### Source passage
__________________________________________________

Writing output to file

Remember that when writing to external files, you need to pay attention to the class of your object and what kind of output file you want to create.

Data frame to .csv:
A .csv file is a text file that can be read by a word processor or spreadsheet software. Use write.csv().

mydat <- data.frame(x=1:10, y=rnorm(x))
write.csv(mydat, file="mydat.csv")

Data frame (and other objects) to .Rdata:
An .Rdata file is a binary file specific to R. This is good for saving intermediate steps in data analysis that can be read in directly as R objects.

mydat <- data.frame(x=rnorm(10), y=rnorm(10))
a <- letters[1:10]
write(mydat, a, file="myobjects.Rdata")

Lines of information to text file
If you want to save lines of output to a text file, use cat(). Cat takes character strings, which you can assemble using paste(). It will write output line by line for each call, so if you want to add a line on to existing lines make sure to set append=TRUE.

x <- 244
line <- paste("The value of x is:", x, "\n", sep=" ")
cat(line, file="myoutput.txt")
cat(Sys.time(), file="my output.txt", append=TRUE)
cat("That is all. The end", file="myoutput.txt", append=TRUE)

Dumping output to a text file
Sometimes you just want all of the output, say from a linear model summary, to be saved in a text file.

xy <- data.frame(x=rnorm(10), y=rnorm(10))
lm.xy <- lm(y ~ x, data=xy)

sink("myoutput.txt") # opens connection to file
print(summary(lm.xy)) # prints regression output
sink() ## directs output back to console (screen)

sink(“filename”) open a connection to a file. Anything you print() after that will be sent to your file.  Call sink() again to send output back to console.

Print plots to pdf
This is similar to the sink() example. Use pdf() to open a connection to a pdf file (or a “graphical device” of type pdf), then make your plots, then turn off the device.

xy <- data.frame(x=rnorm(10), y=rnorm(10))
pdf("xyplot.pdf") # opens pdf device
plot(x,y) # plots to file, nothing to screen
dev.off() # must turn off device or pdf wonʻt open
plot(x,y) # plots to screen

Put some thought into the storage of your data and your output and your script. Think about opening the project a year from now and being able to remember what you did, with enough information to be able to replicate it.

__________________________________________________

### What the task asks
In the guide to writing output to files, what happens when sink() is called again? Please rely only on the guide to writing output to files, not on the material that follows it.

__________________________________________________

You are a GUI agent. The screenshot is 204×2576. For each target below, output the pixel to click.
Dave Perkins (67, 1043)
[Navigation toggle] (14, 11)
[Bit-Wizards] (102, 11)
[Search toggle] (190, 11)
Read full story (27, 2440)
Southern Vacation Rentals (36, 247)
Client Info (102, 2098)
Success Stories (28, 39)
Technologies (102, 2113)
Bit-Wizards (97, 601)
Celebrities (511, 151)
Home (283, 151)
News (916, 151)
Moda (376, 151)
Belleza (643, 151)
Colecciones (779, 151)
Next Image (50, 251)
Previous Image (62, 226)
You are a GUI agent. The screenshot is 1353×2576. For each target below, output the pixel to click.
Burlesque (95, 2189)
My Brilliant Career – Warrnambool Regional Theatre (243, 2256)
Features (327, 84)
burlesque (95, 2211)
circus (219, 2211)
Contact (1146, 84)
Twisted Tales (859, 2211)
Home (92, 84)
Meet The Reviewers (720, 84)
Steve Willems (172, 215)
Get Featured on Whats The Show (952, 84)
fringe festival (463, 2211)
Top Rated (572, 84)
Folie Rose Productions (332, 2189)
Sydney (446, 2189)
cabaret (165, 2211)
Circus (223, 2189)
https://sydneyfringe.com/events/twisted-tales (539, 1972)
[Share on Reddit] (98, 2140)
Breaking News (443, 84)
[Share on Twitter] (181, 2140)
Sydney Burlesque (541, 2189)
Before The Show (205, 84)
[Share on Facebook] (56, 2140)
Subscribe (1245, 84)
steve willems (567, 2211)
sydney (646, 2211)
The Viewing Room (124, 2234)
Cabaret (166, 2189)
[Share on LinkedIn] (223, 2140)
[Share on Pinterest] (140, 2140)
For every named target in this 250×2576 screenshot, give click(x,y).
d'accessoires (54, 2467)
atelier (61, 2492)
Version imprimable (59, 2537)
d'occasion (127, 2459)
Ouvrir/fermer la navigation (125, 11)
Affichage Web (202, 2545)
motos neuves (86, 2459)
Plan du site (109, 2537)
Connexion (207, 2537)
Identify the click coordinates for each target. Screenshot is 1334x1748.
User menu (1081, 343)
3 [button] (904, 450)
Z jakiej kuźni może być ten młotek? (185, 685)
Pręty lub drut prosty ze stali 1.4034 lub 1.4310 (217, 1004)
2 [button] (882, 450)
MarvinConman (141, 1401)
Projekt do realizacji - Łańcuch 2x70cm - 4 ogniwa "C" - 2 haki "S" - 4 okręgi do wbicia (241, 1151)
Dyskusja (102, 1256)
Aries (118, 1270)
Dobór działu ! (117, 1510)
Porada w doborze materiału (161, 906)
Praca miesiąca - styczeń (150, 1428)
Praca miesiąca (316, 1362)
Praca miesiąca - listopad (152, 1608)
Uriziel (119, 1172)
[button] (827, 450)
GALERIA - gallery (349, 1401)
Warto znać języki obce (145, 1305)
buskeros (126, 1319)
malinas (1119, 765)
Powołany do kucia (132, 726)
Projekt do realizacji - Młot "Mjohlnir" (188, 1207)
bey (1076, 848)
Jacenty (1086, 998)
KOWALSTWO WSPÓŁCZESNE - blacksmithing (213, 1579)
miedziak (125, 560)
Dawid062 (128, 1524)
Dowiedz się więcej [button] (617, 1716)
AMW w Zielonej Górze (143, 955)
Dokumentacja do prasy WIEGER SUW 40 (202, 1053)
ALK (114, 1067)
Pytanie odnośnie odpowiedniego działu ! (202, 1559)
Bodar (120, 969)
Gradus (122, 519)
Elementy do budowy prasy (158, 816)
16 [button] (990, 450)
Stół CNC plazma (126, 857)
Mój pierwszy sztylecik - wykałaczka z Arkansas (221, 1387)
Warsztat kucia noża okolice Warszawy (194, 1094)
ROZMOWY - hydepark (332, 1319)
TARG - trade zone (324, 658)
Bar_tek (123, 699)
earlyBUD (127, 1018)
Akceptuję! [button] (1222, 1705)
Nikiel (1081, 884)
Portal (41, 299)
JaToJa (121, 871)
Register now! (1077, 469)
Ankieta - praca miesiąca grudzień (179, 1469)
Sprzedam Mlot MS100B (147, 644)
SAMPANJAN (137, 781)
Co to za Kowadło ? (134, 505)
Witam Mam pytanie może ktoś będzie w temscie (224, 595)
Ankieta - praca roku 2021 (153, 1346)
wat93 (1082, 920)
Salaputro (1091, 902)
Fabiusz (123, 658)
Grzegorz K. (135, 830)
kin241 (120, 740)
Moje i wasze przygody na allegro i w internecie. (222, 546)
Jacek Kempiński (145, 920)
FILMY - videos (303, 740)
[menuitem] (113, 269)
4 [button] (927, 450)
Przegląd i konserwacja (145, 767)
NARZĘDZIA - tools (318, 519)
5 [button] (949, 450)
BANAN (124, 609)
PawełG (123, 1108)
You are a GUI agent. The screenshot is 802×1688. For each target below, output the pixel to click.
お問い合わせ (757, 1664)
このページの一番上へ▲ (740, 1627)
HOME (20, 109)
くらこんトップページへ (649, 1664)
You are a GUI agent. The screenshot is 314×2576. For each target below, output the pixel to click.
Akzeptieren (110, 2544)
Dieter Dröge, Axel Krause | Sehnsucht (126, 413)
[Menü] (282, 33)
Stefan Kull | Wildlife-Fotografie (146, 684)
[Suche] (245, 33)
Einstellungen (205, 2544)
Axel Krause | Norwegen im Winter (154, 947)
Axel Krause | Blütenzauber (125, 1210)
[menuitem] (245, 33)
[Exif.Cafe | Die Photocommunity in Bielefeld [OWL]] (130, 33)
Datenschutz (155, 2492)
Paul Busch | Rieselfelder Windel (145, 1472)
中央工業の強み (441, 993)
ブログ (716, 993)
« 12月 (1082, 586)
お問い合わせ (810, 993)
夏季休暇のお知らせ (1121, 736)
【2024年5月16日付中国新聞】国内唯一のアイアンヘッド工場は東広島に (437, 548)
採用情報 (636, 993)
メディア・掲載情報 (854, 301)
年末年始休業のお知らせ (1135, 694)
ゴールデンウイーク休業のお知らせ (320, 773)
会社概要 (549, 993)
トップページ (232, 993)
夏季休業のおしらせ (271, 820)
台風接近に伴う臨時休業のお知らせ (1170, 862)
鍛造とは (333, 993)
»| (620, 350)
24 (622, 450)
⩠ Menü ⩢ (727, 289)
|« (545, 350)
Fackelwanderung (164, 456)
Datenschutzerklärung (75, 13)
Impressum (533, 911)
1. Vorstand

__________________________________________________

### Task solution
Output is sent back to the console.